* _What you have to do_
Retype the neurexophilin passage below word for word, including its title and abstract.

* _Source passage_
Neurexophilins Form a Conserved Family of Neuropeptide-Like Glycoproteins

Abstract
Neurexophilin was discovered as a neuronal glycoprotein that is copurified with neurexin Iα during affinity chromatography on immobilized α-latrotoxin (Petrenko et al., 1996). We have now investigated how neurexophilin interacts with neurexins, whether it is post-translationally processed by site-specific cleavage similar to neuropeptides, and whether related neuropeptide-like proteins are expressed in brain. Our data show that mammalian brains contain four genes for neurexophilins the products of which share a common structure composed of five domains: an N-terminal signal peptide, a variable N-terminal domain, a highly conserved central domain that is N-glycosylated, a short linker region, and a conserved C-terminal domain that is cysteine-rich. When expressed in pheochromocytoma (PC12) cells with a replication-deficient adenovirus, neurexophilin 1 was rapidly N-glycosylated and then slowly processed to a smaller mature form, probably by endoproteolytic cleavage. Similar expression experiments in other neuron-like cells and in fibroblastic cells revealed that N-glycosylation of neurexophilin 1 occurred in all cell types tested, whereas proteolytic processing was observed only in neuron-like cells. Finally, only recombinant neurexin Iα and IIIα but not neurexin Iβ interacted with neurexophilin 1 and were preferentially bound to the processed mature form of neurexophilin. Together our data demonstrate that neurexophilins form a family of related glycoproteins that are proteolytically processed after synthesis and bind to α-neurexins. The structure and characteristics of neurexophilins indicate that they function as neuropeptides that may signal via α-neurexins.

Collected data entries
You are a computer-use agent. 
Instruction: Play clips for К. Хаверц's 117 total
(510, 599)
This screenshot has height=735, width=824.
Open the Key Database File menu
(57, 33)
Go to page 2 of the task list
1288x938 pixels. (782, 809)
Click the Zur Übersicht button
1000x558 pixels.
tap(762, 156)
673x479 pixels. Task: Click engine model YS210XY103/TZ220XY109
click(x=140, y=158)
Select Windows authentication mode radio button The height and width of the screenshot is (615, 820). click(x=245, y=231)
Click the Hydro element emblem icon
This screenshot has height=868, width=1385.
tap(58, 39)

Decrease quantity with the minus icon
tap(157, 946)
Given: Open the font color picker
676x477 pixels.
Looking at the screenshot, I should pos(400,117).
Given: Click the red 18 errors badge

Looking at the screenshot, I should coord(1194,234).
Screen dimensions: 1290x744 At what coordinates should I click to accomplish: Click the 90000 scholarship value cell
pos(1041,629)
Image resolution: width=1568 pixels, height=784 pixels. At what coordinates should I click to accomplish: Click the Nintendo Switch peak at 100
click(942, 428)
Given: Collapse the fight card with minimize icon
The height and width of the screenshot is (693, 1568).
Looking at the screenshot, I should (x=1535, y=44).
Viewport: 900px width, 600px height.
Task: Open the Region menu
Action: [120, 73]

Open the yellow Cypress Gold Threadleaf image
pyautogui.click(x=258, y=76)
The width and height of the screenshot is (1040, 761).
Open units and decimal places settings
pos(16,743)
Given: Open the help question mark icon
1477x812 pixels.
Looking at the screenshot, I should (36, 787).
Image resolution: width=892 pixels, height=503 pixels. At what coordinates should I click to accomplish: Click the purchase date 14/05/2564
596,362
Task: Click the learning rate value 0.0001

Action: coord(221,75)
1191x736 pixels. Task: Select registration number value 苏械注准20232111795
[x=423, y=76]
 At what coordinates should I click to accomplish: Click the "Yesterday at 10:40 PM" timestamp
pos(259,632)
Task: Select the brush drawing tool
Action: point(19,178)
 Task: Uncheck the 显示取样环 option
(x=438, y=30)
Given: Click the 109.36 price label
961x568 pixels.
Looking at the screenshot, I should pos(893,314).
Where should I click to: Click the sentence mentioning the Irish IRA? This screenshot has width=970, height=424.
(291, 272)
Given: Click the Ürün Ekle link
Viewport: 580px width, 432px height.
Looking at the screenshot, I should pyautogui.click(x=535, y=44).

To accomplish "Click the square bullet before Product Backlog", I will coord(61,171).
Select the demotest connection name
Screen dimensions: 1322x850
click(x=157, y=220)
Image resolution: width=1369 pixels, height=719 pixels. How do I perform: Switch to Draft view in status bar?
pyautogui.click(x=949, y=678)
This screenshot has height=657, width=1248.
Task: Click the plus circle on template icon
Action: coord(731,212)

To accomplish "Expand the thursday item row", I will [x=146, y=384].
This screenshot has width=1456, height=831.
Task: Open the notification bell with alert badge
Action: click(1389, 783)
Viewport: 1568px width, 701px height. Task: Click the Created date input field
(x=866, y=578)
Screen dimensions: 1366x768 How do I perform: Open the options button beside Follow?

* _Exercise response_
Neurexophilins Form a Conserved Family of Neuropeptide-Like Glycoproteins

Abstract
Neurexophilin was discovered as a neuronal glycoprotein that is copurified with neurexin Iα during affinity chromatography on immobilized α-latrotoxin (Petrenko et al., 1996). We have now investigated how neurexophilin interacts with neurexins, whether it is post-translationally processed by site-specific cleavage similar to neuropeptides, and whether related neuropeptide-like proteins are expressed in brain. Our data show that mammalian brains contain four genes for neurexophilins the products of which share a common structure composed of five domains: an N-terminal signal peptide, a variable N-terminal domain, a highly conserved central domain that is N-glycosylated, a short linker region, and a conserved C-terminal domain that is cysteine-rich. When expressed in pheochromocytoma (PC12) cells with a replication-deficient adenovirus, neurexophilin 1 was rapidly N-glycosylated and then slowly processed to a smaller mature form, probably by endoproteolytic cleavage. Similar expression experiments in other neuron-like cells and in fibroblastic cells revealed that N-glycosylation of neurexophilin 1 occurred in all cell types tested, whereas proteolytic processing was observed only in neuron-like cells. Finally, only recombinant neurexin Iα and IIIα but not neurexin Iβ interacted with neurexophilin 1 and were preferentially bound to the processed mature form of neurexophilin. Together our data demonstrate that neurexophilins form a family of related glycoproteins that are proteolytically processed after synthesis and bind to α-neurexins. The structure and characteristics of neurexophilins indicate that they function as neuropeptides that may signal via α-neurexins.